Le Rwanda maintient fermement ses exigences face aux pressions américaines : les Forces rwandaises de défense (RDF) vont rester sur le sol congolais jusqu’à la neutralisation définitive des FDLR, des rebelles rwandais actifs dans l’est de la République démocratique du Congo (RDC) depuis leur fuite du Rwanda en 1994.
Les Forces démocratiques de libération du Rwanda demeurent au cœur des tensions rwando-congolaises. Devant le corps diplomatique accrédité au Rwanda, le ministre rwandais des Affaires étrangères a réaffirmé vendredi que le Rwanda ne retirerait pas ses dispositifs de défense le long de la frontière avec la RDC tant que la menace des FDLR ne sera pas définitivement neutralisée.

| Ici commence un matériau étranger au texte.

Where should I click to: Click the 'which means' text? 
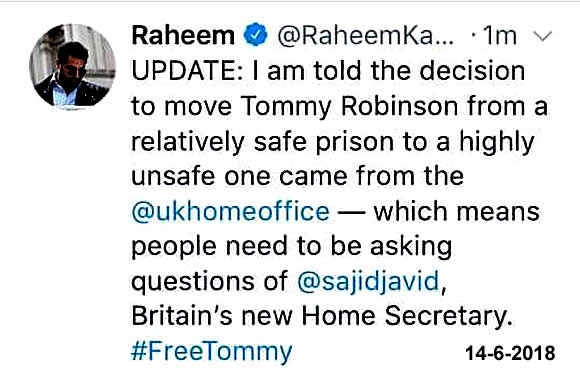[x=456, y=212]
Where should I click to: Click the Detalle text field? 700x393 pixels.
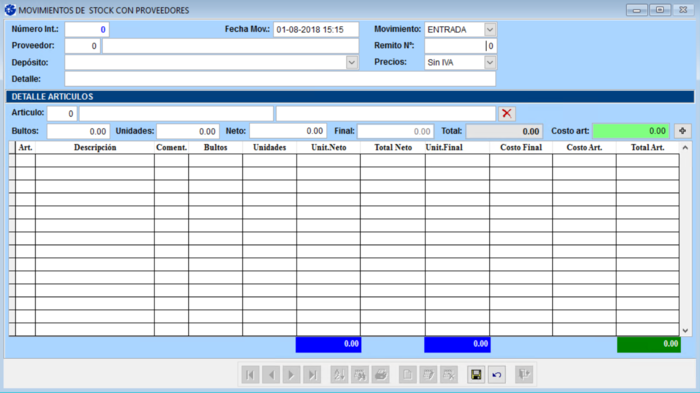(x=280, y=79)
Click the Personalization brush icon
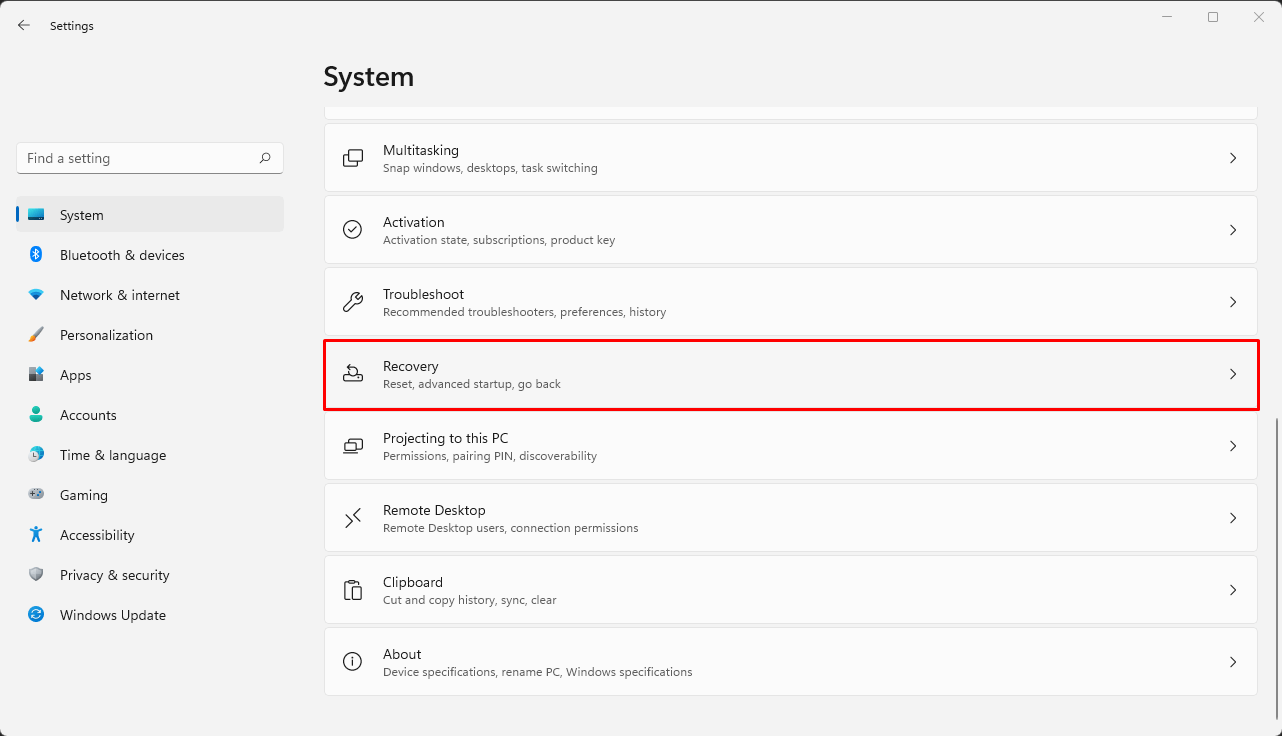Viewport: 1282px width, 736px height. click(x=36, y=335)
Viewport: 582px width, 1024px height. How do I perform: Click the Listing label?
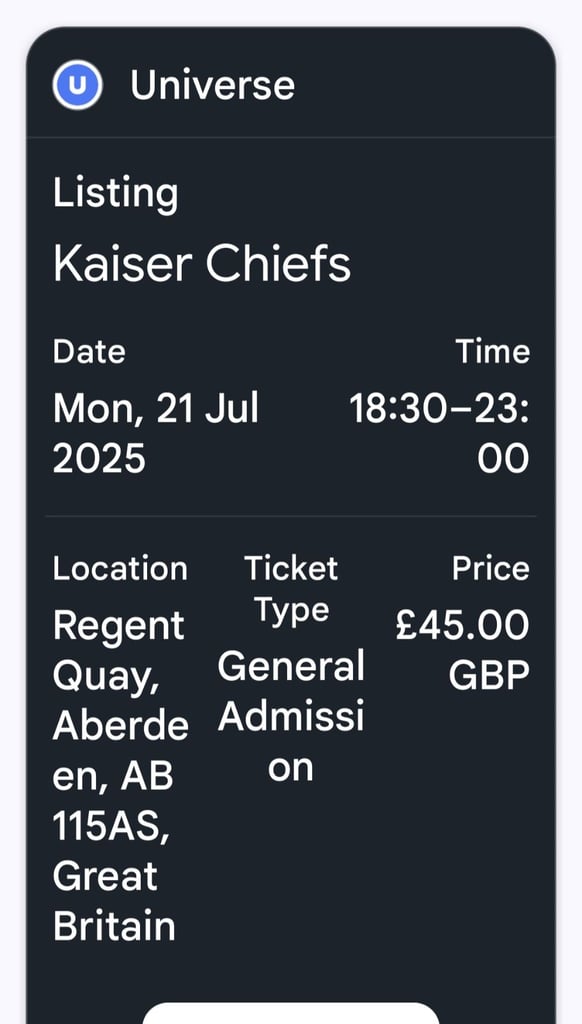pyautogui.click(x=116, y=194)
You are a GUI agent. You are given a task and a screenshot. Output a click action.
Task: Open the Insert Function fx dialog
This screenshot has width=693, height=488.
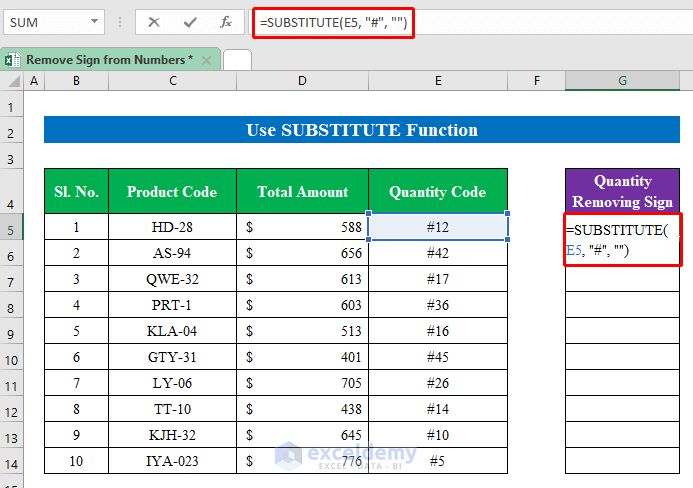click(x=226, y=22)
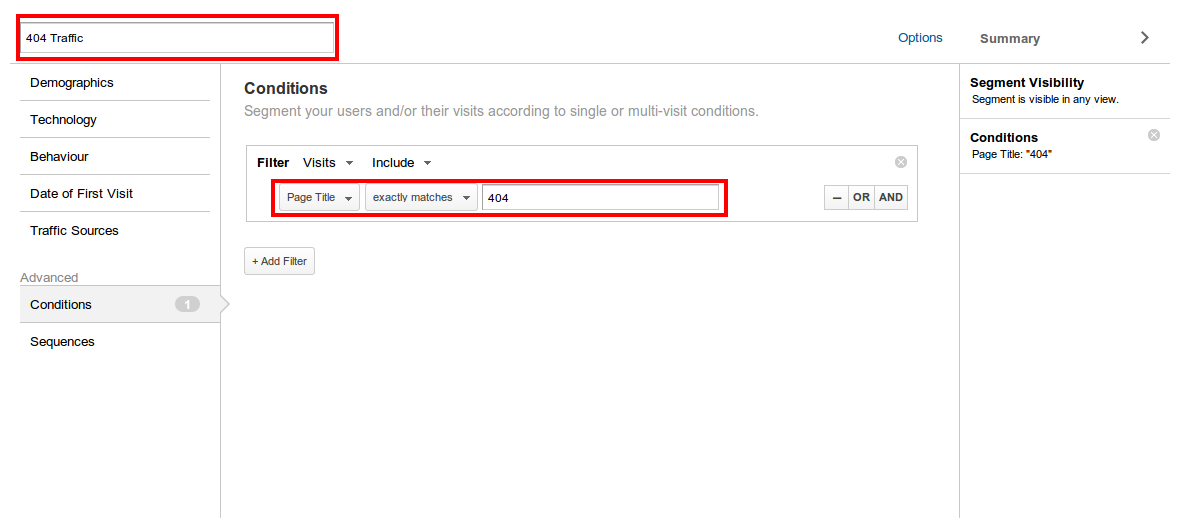Collapse the Summary panel with the chevron arrow
The width and height of the screenshot is (1179, 518).
coord(1144,38)
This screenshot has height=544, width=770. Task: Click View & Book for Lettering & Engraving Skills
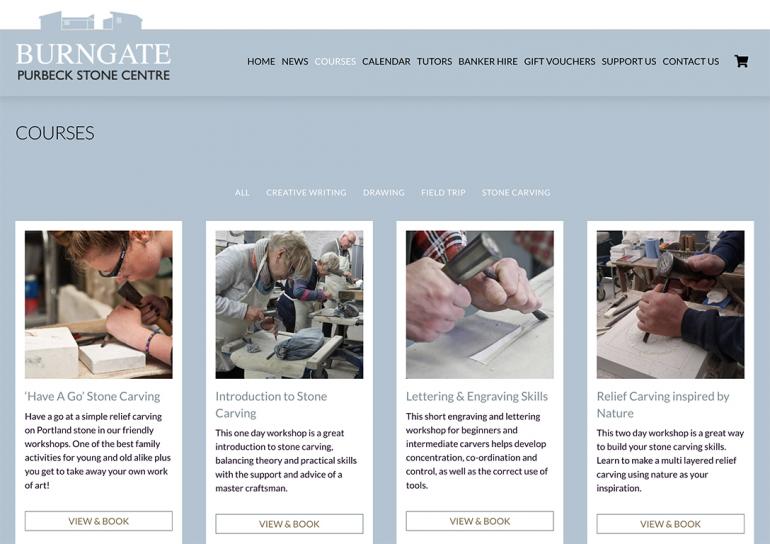(480, 521)
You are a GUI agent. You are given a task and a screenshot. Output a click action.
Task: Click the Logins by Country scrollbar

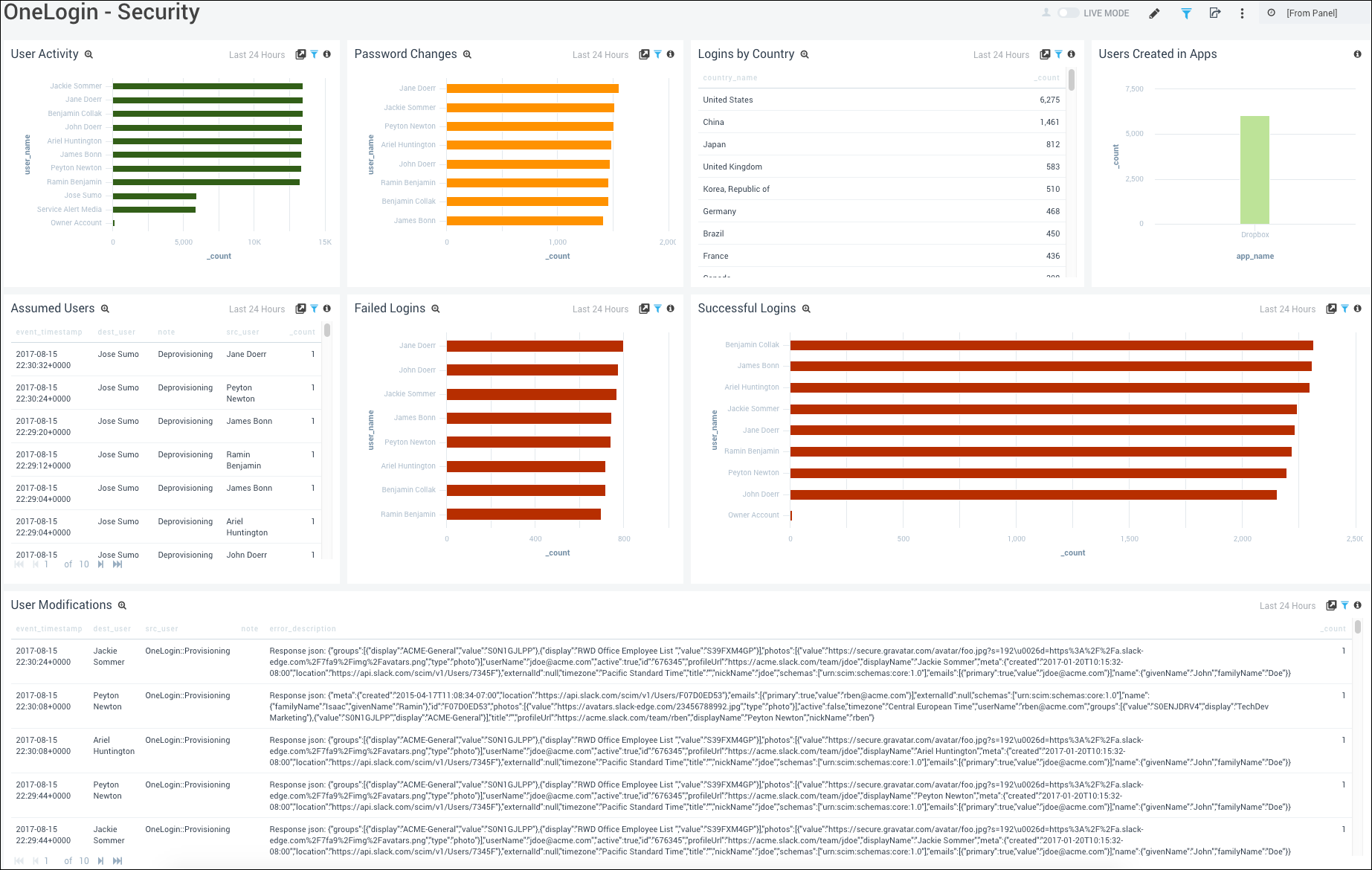pyautogui.click(x=1072, y=80)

Selon Olivier Nduhungirehe, cette milice continue de bénéficier du soutien du gouvernement congolais pour déstabiliser le Rwanda. Ainsi, a-t-il appelé la communauté internationale à dialoguer avec la RDC de manière constructive afin d’obtenir des résultats concrets dans le respect de ses engagements.
« Ne pas le faire reviendrait à soutenir la politique militaire sans fin de la RDC », a souligné Olivier Nduhungirehe.
Par ailleurs, le chef de la diplomatie rwandaise a assuré que malgré des tensions persistantes et le maintien de sanctions occidentales, Kigali continue de participer aux initiatives de paix et aux mécanismes de vérification ad hoc, privilégiant une approche de dialogue régional.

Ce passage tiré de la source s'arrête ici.